For Spring/Summer 2020, the designer looked to the ancient Irish tradition of ‘Wren Boys’ and cast Ireland-born stage and screen actresses in the show
Amid the faded grandeur of Alexandra Palace’s circular theatre – first opened in 1875 and subsequently left to disrepair until a recent restoration – Ireland-born designer Simone Rocha presented her latest collection, which saw her turn towards her native country and its ancient lore.
Rocha said the collection began with an exploration of ‘Wren Boys’, a centuries-old tradition whereby young men from Ireland’s western counties would hunt and capture a wren on St Stephen’s day, the day after Christmas. Undertaken with ritual pomp, the ‘Wren Boys’ would don intricately wrought costumes and masks woven from straw for the task, which later came to involve travelling from door-to-door singing and performing for money. Often these houses were Ireland’s grand country homes, many of which now lie in various states of disrepair. It was this opposition – the hand-crafted ceremonial costumes of the ‘Wren Boys’ and the imagined interiors of these abandoned stately homes – which propelled the collection to life.

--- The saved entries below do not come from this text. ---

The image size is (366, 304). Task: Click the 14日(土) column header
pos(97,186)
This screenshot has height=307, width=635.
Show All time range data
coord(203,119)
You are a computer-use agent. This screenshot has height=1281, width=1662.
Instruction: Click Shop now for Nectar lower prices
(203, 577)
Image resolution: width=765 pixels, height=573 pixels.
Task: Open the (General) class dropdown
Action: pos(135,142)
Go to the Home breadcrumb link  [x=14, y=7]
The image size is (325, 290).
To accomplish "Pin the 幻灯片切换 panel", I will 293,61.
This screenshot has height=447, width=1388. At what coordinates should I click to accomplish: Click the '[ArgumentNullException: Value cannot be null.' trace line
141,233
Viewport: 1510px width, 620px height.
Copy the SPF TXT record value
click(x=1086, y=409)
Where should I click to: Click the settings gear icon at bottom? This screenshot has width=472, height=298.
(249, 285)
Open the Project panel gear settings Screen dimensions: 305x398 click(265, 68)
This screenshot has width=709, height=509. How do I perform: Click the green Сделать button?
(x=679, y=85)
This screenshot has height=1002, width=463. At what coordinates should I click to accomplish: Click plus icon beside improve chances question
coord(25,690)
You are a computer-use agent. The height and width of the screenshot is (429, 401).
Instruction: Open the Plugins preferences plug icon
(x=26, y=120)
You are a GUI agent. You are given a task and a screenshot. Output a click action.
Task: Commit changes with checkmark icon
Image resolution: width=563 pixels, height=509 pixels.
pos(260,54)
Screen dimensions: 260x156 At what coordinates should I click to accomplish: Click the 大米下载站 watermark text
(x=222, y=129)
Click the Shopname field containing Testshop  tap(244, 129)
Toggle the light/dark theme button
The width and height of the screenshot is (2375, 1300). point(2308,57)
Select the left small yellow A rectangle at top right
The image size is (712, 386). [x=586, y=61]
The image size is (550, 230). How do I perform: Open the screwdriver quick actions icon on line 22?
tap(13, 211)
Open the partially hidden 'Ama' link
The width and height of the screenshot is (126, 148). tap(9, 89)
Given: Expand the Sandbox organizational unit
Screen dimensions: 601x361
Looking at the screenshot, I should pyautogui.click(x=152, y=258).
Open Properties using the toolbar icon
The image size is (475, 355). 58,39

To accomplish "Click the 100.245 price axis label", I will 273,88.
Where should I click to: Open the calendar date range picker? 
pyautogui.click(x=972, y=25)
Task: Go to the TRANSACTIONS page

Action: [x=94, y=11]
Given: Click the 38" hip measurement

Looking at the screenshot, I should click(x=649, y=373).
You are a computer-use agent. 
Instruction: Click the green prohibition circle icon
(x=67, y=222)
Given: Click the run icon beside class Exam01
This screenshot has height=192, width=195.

Raffia headbands, delicately plaited and studded with pearls, straw handbags and sashes nodded to the collection’s folkloric roots – albeit in Rocha’s signature romantic style – melded with fabrics evocative of interiors: a faded blue Delft-china motif was embroidered on layers of ivory tulle, a “peeling wallpaper” print on silk taffeta. Scalloped fabrics, broderie anglais and macramé recalled chintzy turn-of-the century soft furnishings. A sense of weight was achieved with rich, heirloom brocades – like those traditionally used for upholstery – made for voluminous ladylike outerwear, and slimmer, pinched tailoring. That tailoring – narrow in the body, its silhouette drawn in part from the men’s crombie jacket, and worn with slim-legged trousers, cropped at the ankle – provided a diversion from Rocha’s elaborate feminine gowns, for which she is known.
“There’s lots of trousers, crombies, peacoats – some are done in very masculine ways and then mixed with the upholsteries from the houses and interpreted into woven brocades and cloques,” she told Business of Fashion. “The girls feel like they are stomping through the space.”
Befitting that space – where once over 3,000 people would have once congregated to watch pantomime, opera, drama and ballet – a series of Irish theatre actresses walked the show, including Olwen Fouéré, Jessie Buckley and Simone Kirby. Film actresses Tia Bannon and Lesley Manville walked too, the latter of which was nominated for an Oscar last year for her role in Paul Thomas Anderson’s Phantom Thread.